How realistic is central place theory?
Of course, the model is an idealisation, in the real world regions are not homogeneous and plains are not
isotropic and human beings are not always rational. Also market areas are never exactly hexagonal, due to
intervening geography and transport networks. However, models that rest upon assumptions are easier to
construct than models that relax these assumptions. However, it is best to begin with a simple model that seems
approximately plausible, test its predictions and then relax an assumption if necessary and repeat the process
with a more complicated model. This is the process of mathematical and scientific modelling. The aim is to
derive the simplest model that explains the main features of the reality. In this way we end up with the best
model for making predictions and we also gain an understanding of which factors are more important. In reality,
settlement patterns ought to be a blend of the K = 3, 4 and 7 systems (and others) as each factor is more or
less important in a different geographical region.
The picture below shows Christaller’s actual results as he applied his central place theory to southern
Germany. Clearly, the actual pattern does not exactly match the model with its perfect continuum of hexagonal
hinterlands, but the basis of the model appears to have passed the test, so the factors Christaller considered –
optimising markets, transport and administration, are certainly important factors that help determine the location
of settlements.
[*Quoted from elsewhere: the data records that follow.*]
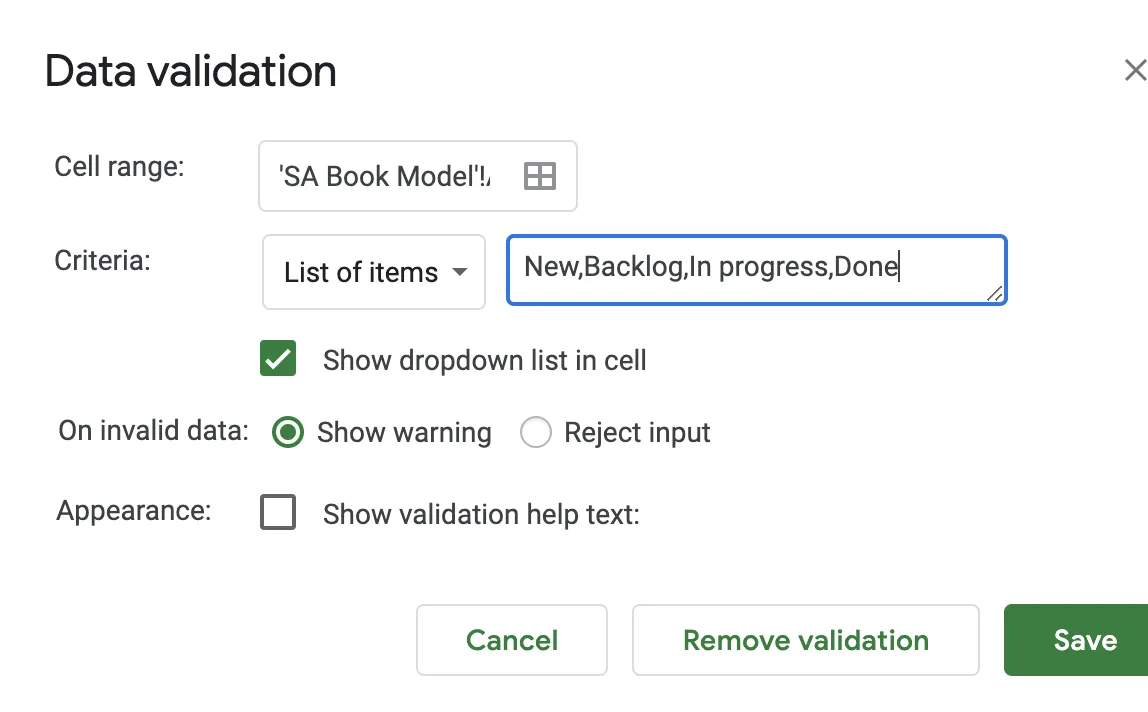Click the 'Cell range:' label
Viewport: 1148px width, 712px height.
pos(120,166)
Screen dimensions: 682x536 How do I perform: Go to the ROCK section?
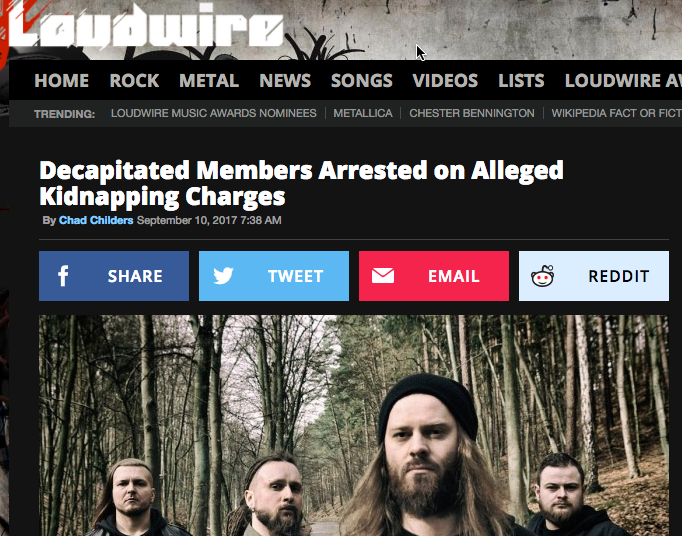[x=134, y=80]
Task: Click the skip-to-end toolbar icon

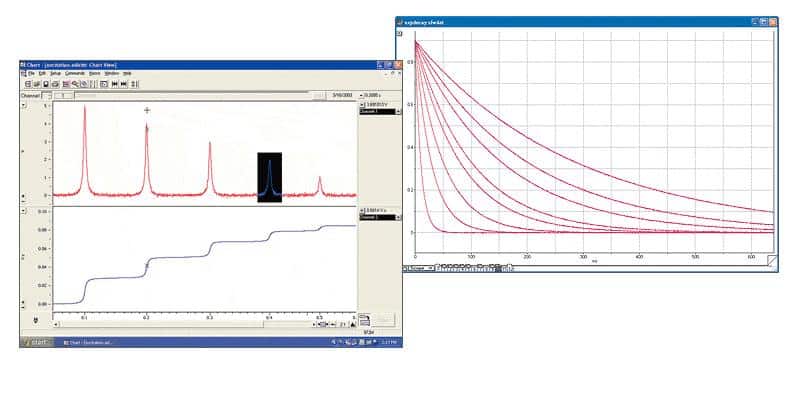Action: (x=124, y=84)
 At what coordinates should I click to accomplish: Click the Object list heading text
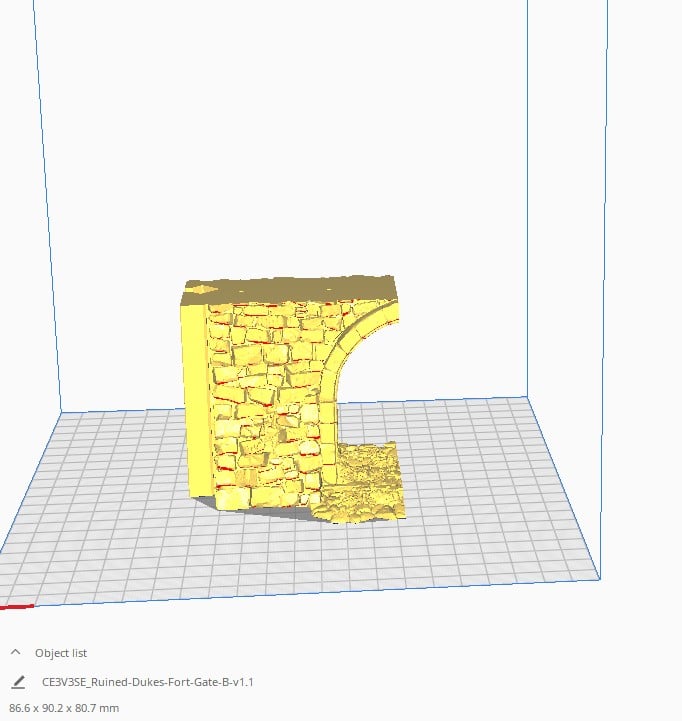(61, 653)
Other geographers have applied the theory with some success in regions with flat terrain, such
as the American mid-West, the Argentinian pampas, the Chinese lowlands, England and East Anglia.
Lösch’ Theory, 1954
Lösch modified Christaller’s model to make it more realistic in a wider range of geographical settings. He
retained the hexagonal hinterlands but did not assume an even spread of population. Lösch also assumed that
different goods required market areas of different sizes and so different K values. He used K values of 3, 4, 7,
9, 12, 13, 19 and more for up to 150 different goods and superimposed a different sized hinterland around
each settlement for each good. He arranged these hinterlands such that the greatest number of lowest order
settlements existed in the minimum of space. From this pattern emerged six settlement-rich sectors around a
major central place and six settlement-poor sectors between them, where services were sparse. This
arrangement is called the Löschian economic landscape. Rather than a rigid hierarchy of settlement size, this
produces a continuum of settlement sizes. This is illustrated in the figure below:
Like Chrsitaller’s model, the Löschian model has been successfully applied around Exeter, Norwich, some
Japanese towns and the central former USSR and London (where physical factors may provide an alternative
explanation, such as clustering of settlements around the River Thames?). Reality may be more complicated
than these models, but that does not invalidate their usefulness.